Near term, panellists were most concerned at the influx of newbuild LNG carriers scheduled to be delivered over the next two years. Mr Cherian said this would put “huge downward pressure on the market.”
Ms Turner concurred, saying: “When you have 40 uncommitted newbuilds coming out between now and early 2022, there is a concern about where freight rates are going and also what effect it will have … on older steam vessels which are coming off charter and going into a short-term market.”
Shipping resilience
Despite the volatility in the market and the challenges posed by Covid-19 restrictions, Mr Cherian said it was “remarkable how resilient the market has been.”
He said one of the biggest challenges now was crew changes, which BW LNG had started under strict guidelines and procedures. Among the chief concerns for shipping has been ensuring safety of operations and the wellbeing and health of crews. “We’ve been focused on developing guidelines and outbreak management plans,” he said. “The ship is the safest place, but [we must] ensure there is not an outbreak when somebody comes on board. Safety is the keystone of our industry,” he said.
As a ship management company, AEX LNG is “a people-oriented company,” said Mr Mohan. He said: “Even if a ship is not trading, it is stopped somewhere with people onboard.”
Mr Cherian added: “The new quarantine requirements will be the new normal.”
New reality of working
Covid-19 mitigation action has also laid the groundwork for a number of operational innovations.
“We are in a new reality of working,” said Mr Cherian. “We have conducted ship-to-ship transfers without anyone coming onboard our vessels.
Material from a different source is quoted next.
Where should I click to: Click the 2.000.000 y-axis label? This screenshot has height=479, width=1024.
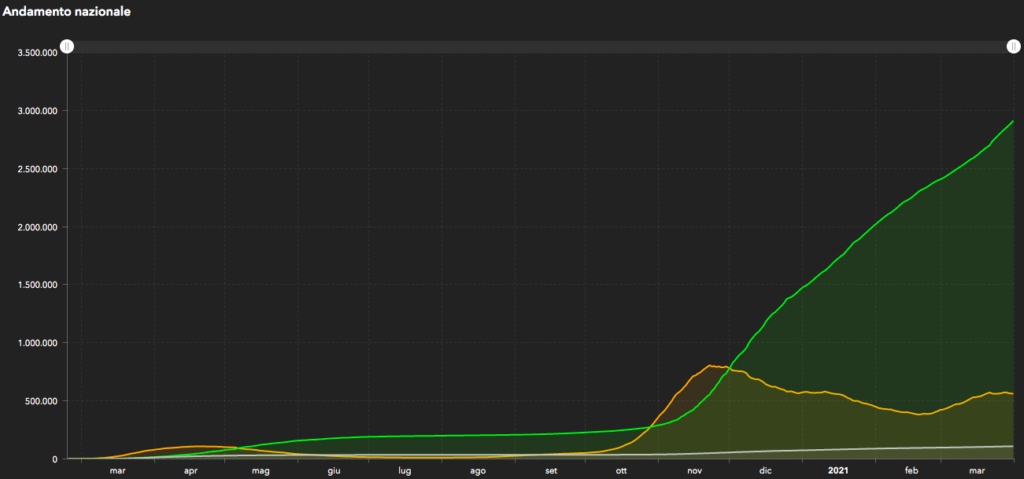36,227
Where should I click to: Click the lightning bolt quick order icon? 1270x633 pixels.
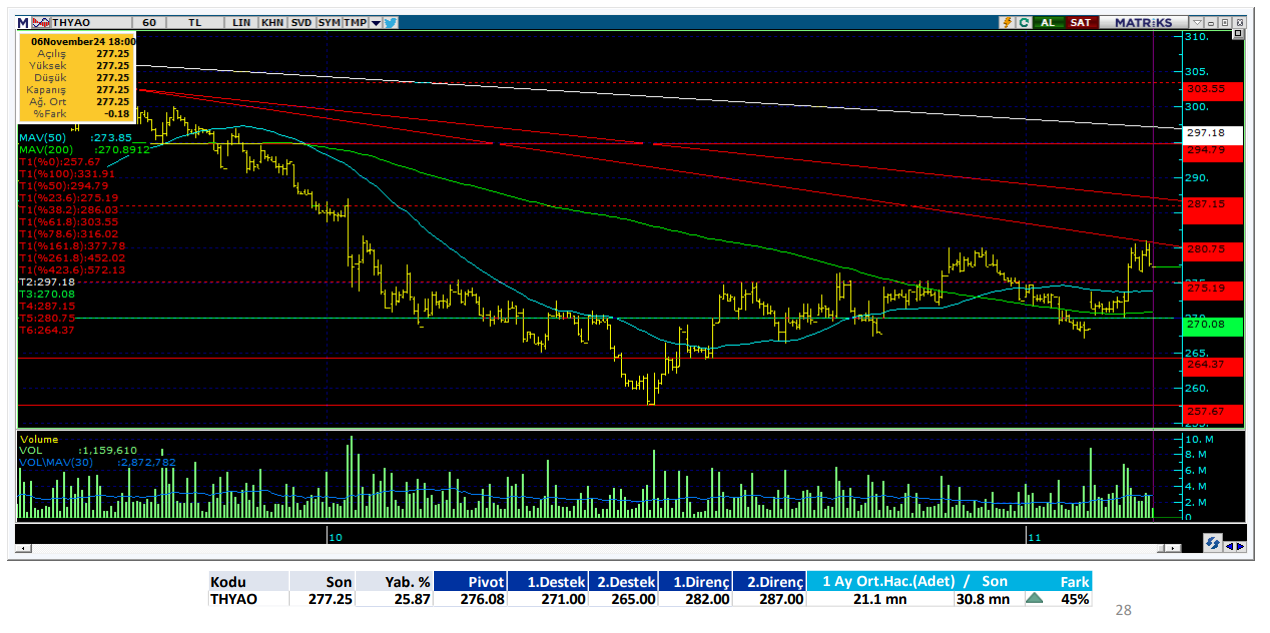[x=1007, y=22]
We have had ‘no contact’ operations at terminals, for discharging and loading, including cargo operations and custody transfers, with no one coming onboard.”
He cited other innovations, including carrying out remote services of the company’s vessels. Covid-19 has heavily impacted shipyards, service providers and the supply chain. “Ships need drydocking,” he said, explaining that national lockdowns impacted shipyards but “markets are now open to remote service of vessels.” He also pointed out that class is working to perform remote inspections, noting another major challenge has been SIRE inspectors coming onboard vessels. “Shipowners have coped quite well,” he said.
Mr Mohan said AEX had just completed a drydocking in Malaysia that was performed “all on a remote basis”.
Mr Cherian made the point that LNG shipping must find “smarter ways of working”. He discussed ‘connected ships’ to allow vessels and vessel equipment to be monitored. “It is not about being ‘Big Brother’, but actually looking at data and deriving learnings from that,” he said, noting that digitalisation would drive efficiency, safety, and improved risk assessment.
“Operational excellence matters now more than ever before,” said Mr Cherian. He concluded: “Every crisis teaches us a few things. As the result of cyberattacks on a number of shipping lines a few years ago, companies developed business contingency plans. Never would we have imagined that all of our offices would be closed, and people would have to work from home. Covid-19 will teach us; not just in shipping, but I think it’s causing a permanent shift in the behaviour of societies.”